─── Given text
Using a fixed point library will get you speed, but you will lose some precision. You could try using BigInteger to make a fixed point library. –  sfossen Mar 4 '09 at 18:35
    
Also don't use a power of ten, if you do this, use a power of 2. power of ten easier for humans but harder for computers :P –  sfossen Mar 4 '09 at 21:08

So my original answer was just flat out wrong, because my benchmark was written badly. I guess I'm the one who should have been criticized, not OP ;) This may have been one of the first benchmarks I ever wrote... oh well, that's how you learn. Rather than deleting the answer, here are the results where I'm not measuring the wrong thing. Some notes:

  • Precalculate the arrays so I don't mess with the results by generating them
  • Don't ever call BigDecimal.doubleValue(), as it's extremely slow
  • Don't mess with the results by adding BigDecimals. Just return one value, and use an if statement to prevent compiler optimization. Make sure to have it work most of the time to allow branch prediction to eliminate that part of the code, though.
──────
─── Record set
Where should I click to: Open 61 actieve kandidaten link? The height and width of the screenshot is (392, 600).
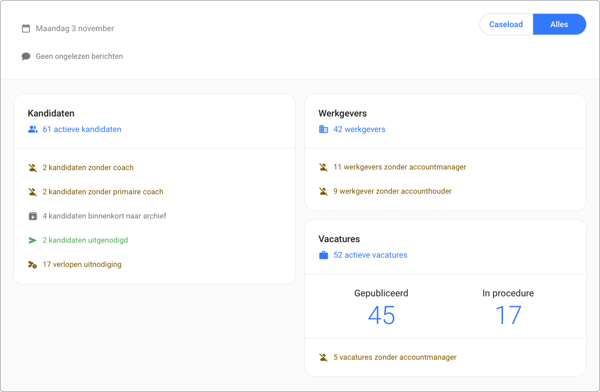pos(82,129)
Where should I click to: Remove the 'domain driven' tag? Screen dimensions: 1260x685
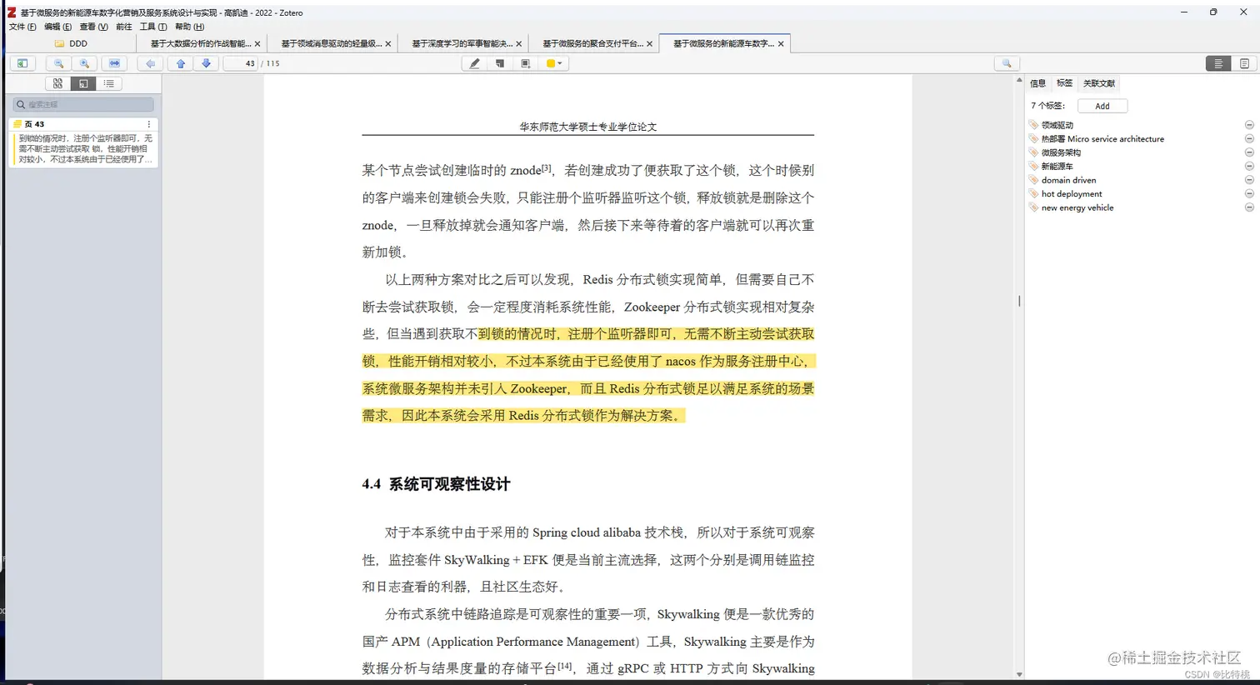point(1248,179)
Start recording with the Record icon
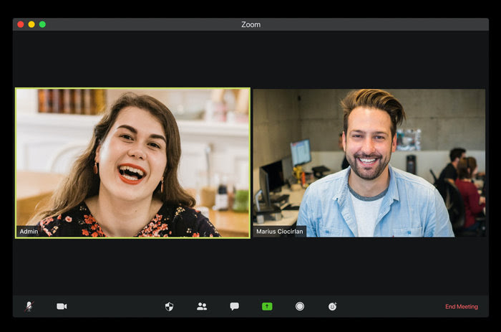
──────
= Challenge =
Can you transcribe the stretch of the forum thread above from "So my original" through "the code, though.", word for word?

= Response to the task =
So my original answer was just flat out wrong, because my benchmark was written badly. I guess I'm the one who should have been criticized, not OP ;) This may have been one of the first benchmarks I ever wrote... oh well, that's how you learn. Rather than deleting the answer, here are the results where I'm not measuring the wrong thing. Some notes:

  • Precalculate the arrays so I don't mess with the results by generating them
  • Don't ever call BigDecimal.doubleValue(), as it's extremely slow
  • Don't mess with the results by adding BigDecimals. Just return one value, and use an if statement to prevent compiler optimization. Make sure to have it work most of the time to allow branch prediction to eliminate that part of the code, though.